WORK INSTRUCTIONS -> Repeat exactly, and only, the lines of the material below from the one that contains "has height=980, width=1212." through its final line.

EXTRACTED DATA ->
== == ==

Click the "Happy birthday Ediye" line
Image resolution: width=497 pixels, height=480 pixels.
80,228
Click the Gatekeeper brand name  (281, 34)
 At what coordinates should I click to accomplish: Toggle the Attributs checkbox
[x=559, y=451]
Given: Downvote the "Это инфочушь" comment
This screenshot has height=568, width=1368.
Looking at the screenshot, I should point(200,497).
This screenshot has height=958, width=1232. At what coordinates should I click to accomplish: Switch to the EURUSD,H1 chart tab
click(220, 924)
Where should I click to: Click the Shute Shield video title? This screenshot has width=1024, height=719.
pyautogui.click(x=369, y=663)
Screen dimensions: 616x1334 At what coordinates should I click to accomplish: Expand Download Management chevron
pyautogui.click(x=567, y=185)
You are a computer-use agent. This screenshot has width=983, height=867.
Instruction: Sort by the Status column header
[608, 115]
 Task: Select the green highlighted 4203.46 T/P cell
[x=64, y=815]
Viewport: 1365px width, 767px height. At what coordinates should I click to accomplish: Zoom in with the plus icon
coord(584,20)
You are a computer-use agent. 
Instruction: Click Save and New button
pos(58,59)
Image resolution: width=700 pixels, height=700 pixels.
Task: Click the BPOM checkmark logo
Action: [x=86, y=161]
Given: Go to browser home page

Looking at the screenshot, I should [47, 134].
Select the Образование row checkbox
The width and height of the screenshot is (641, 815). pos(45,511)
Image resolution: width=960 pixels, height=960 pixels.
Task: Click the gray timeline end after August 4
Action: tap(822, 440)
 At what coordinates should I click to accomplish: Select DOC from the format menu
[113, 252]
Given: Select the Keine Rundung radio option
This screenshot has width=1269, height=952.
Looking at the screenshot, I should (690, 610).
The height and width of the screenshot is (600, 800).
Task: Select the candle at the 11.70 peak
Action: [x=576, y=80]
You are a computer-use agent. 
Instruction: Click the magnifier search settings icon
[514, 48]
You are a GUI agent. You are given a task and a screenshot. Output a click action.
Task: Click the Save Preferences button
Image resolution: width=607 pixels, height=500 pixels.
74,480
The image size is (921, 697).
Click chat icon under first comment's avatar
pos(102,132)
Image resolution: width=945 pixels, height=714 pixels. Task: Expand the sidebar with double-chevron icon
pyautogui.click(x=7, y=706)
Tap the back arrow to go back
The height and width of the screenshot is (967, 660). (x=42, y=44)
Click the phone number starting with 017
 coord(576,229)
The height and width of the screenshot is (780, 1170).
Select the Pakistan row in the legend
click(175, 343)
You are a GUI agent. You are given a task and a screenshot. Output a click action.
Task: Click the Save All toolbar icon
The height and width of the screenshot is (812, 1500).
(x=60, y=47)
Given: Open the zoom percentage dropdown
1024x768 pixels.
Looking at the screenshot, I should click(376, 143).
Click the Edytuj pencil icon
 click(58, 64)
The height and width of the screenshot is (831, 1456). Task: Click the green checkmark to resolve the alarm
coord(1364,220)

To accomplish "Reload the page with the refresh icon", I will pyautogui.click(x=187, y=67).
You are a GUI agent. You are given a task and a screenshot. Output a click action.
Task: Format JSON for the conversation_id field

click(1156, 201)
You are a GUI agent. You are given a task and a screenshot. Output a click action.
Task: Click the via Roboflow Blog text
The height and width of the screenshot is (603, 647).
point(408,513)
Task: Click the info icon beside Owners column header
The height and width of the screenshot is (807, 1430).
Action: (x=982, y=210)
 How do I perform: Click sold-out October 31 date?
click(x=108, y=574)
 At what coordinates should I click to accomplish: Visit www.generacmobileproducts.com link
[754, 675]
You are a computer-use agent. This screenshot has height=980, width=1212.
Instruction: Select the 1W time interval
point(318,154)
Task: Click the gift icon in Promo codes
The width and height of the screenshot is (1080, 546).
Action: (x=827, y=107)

== == ==

ANSWER BOX ->
You are a computer-use agent. This screenshot has height=980, width=1212.
Instruction: Select the 1W time interval
point(318,154)
Task: Click the gift icon in Promo codes
The width and height of the screenshot is (1080, 546).
Action: (x=827, y=107)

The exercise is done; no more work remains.